Fighting among states over a new national space agency is counter-productive because it's not going to be "NASA Down Under", a space expert says.
Western Australia and Victoria have launched campaigns calling for the new federal agency to be based in their states, hoping to benefit from space industry jobs.
But Australian Strategic Policy Institute space lead Dr Malcolm Davis says a decision on the agency's base needs to be made quickly to stop states fighting.
"What the states need to understand is the space agency is not going to be a NASA Down Under," Dr Davis told AAP on Monday.
"It's not going to be an all-encompassing organisation that builds hardware, launches hardware, runs space missions."
Instead the agency will coordinate funding, research and policy in a bid to drive private sector investment.
WA Science Minister Dave Kelly on Monday released an ACIL Allen report outlining the state's geographic advantages and its already thriving space industry.
Victorian Industry Minister Ben Carroll has requested a meeting with his federal counterpart by the end of June to press the state's case.
Victoria is home to some of the world's biggest names in aerospace, including Lockheed Martin, Thales, Boeing and BAE Systems.
"No other state or territory can boast having one in five space industry headquarters right here in Victoria, ready to go," he said on Monday.
Innovation Minister Michaelia Cash, who will address an ASPI space conference in Canberra later this week, said the agency is aimed at giving Australian businesses access to a global industry.

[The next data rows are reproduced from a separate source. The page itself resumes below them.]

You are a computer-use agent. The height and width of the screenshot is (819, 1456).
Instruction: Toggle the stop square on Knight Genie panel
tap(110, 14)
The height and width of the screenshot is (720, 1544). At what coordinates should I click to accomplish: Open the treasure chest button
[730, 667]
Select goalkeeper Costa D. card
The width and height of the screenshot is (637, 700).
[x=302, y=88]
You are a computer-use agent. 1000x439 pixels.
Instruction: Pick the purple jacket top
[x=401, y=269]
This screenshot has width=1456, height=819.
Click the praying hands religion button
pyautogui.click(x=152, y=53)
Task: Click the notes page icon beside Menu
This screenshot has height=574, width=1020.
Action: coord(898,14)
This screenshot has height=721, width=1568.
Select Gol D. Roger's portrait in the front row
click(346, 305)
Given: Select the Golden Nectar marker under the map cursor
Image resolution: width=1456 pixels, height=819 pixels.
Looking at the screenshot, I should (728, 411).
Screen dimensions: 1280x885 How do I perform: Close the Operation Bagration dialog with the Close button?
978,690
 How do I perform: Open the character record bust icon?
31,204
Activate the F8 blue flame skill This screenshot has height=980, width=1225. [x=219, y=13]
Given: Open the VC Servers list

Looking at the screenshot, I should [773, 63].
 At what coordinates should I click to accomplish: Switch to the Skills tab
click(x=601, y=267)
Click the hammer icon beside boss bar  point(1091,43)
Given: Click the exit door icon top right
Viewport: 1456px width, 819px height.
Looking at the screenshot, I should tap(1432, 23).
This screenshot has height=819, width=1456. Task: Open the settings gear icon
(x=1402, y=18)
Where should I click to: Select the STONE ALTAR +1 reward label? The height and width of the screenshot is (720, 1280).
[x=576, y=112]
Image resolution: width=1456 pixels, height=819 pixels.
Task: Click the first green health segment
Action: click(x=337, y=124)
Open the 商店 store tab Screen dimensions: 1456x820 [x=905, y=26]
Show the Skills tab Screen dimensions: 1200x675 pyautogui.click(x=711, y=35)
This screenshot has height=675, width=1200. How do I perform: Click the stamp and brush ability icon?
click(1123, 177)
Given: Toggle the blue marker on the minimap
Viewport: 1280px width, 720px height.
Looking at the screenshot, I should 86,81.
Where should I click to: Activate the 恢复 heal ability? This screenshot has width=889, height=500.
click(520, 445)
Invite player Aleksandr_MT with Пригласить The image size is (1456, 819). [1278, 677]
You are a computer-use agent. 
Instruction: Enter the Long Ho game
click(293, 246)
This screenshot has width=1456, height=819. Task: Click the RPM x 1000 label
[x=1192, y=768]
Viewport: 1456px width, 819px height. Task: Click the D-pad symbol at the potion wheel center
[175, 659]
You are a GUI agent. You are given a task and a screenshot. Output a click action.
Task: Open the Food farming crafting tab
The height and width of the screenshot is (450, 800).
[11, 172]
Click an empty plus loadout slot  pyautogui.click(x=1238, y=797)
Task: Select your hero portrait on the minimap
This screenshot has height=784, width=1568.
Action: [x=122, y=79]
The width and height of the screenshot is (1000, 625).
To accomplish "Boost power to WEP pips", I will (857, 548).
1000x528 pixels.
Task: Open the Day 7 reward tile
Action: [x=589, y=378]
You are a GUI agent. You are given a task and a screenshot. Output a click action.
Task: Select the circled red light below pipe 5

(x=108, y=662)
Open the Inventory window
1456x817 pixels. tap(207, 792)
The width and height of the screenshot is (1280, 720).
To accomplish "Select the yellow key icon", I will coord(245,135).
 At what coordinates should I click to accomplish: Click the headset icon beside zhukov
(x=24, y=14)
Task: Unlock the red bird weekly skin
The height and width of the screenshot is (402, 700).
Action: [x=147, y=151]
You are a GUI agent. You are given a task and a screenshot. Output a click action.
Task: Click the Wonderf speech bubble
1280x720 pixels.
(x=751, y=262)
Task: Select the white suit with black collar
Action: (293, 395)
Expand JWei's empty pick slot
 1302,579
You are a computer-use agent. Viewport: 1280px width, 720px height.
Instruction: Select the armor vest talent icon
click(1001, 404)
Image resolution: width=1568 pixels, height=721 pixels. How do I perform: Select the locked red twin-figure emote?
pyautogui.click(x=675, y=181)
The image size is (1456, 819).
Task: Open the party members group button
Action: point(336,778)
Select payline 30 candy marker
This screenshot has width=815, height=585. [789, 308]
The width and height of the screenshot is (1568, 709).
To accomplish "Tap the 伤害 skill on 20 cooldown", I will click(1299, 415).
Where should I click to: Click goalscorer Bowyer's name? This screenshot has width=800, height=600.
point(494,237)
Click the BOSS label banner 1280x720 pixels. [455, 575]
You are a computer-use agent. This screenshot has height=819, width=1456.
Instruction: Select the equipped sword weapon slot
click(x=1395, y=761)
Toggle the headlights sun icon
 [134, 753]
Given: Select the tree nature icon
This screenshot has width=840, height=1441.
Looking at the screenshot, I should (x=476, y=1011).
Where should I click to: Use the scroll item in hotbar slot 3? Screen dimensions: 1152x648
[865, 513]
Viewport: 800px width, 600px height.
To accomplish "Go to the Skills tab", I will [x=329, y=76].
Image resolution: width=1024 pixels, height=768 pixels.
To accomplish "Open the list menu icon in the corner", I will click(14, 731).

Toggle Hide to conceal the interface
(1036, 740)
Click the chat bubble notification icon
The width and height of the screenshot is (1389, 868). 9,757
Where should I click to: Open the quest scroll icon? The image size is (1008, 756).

"We welcome all expressions of interest in building Australia's space capability and encourage businesses to get involved in this exciting new growth industry," she told AAP.
Dr Davis said the agency is not going to be the job creator some think it is.
"The space agency might employ, at the most, a few hundred to a thousand people," he said.
"It's not going to employ 20,000 people."
Dr Davis said the agency was meant to create the conditions for the private sector to flourish, rather than be a political football for states to fight over.
"Frankly it's counter-productive to allow this to go on," he said.
"It's actually detracting from the whole purpose of the organisation, which is to develop Australia as a space power.
"I think it's ludicrous to say 'Victoria should have it over South Australia'. It's going to be a national activity."
The agency is due to begin operations on July 1, and Dr Davis says it should be based in Canberra.